* **Page excerpt**
((

The most likely near-term scenario is indeed major violence in Bangkok and, perhaps, in other parts of the country. After assuring American diplomats that it would not launch a coup, should the Thai military expect that the United States, its closest partner, will take the coup lightly, as it did after the 2006 Thai coup?

Post a Comment 5 Comments

  • Posted by david

    I’m sure the USA government will loudly express its disapproval of the coup, but it fact, will continue on as they did after 2006. The US needs the support of the Thai military in its Asian pivot, especially in light of recent events in the South China Sea. They cannot afford to alienate a strong military “ally” in the area.

  • Posted by John Doe

    The Royal Thai Army does not represent the voice of the Thai population as a whole. General Prayuth, “you are a coward.”

))

* **Raw data**
((

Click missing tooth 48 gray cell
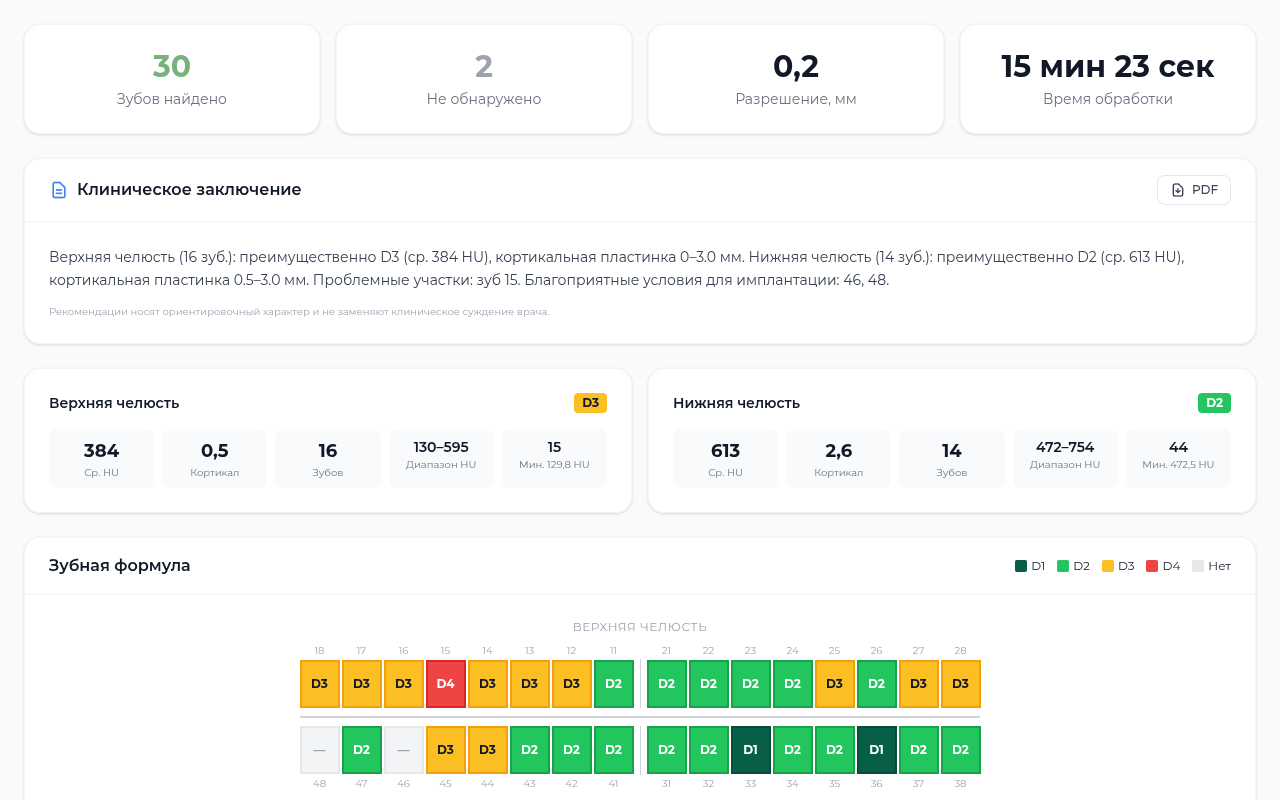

))

* **Task set**
1. In the Thai coup excerpt, why does david expect the United States to carry on with the Thai military as it did after 2006?
2. Swap "military" for "armed forces" in the part of the Thai coup excerpt starting with "Post a Comment" and going on through "in the area.".
3. Do these statements agree with the Thai coup excerpt? Answer yes or no for each, quoting the deciding words.
(a) The post has five comments.
(b) John Doe says the Royal Thai Army speaks for the Thai population as a whole.
(c) The Thai military had told American diplomats it would not launch a coup.
Work only from the Thai coup excerpt.

* **Answer section**
1. The US needs the support of the Thai military in its Asian pivot, especially in light of recent events in the South China Sea. It cannot afford to alienate a strong military "ally" in the area.

2.
Post a Comment 5 Comments

  • Posted by david

    I’m sure the USA government will loudly express its disapproval of the coup, but it fact, will continue on as they did after 2006. The US needs the support of the Thai armed forces in its Asian pivot, especially in light of recent events in the South China Sea. They cannot afford to alienate a strong armed forces “ally” in the area.

3.
(a) Yes: "Post a Comment 5 Comments"
(b) No: "The Royal Thai Army does not represent the voice of the Thai population as a whole."
(c) Yes: "After assuring American diplomats that it would not launch a coup"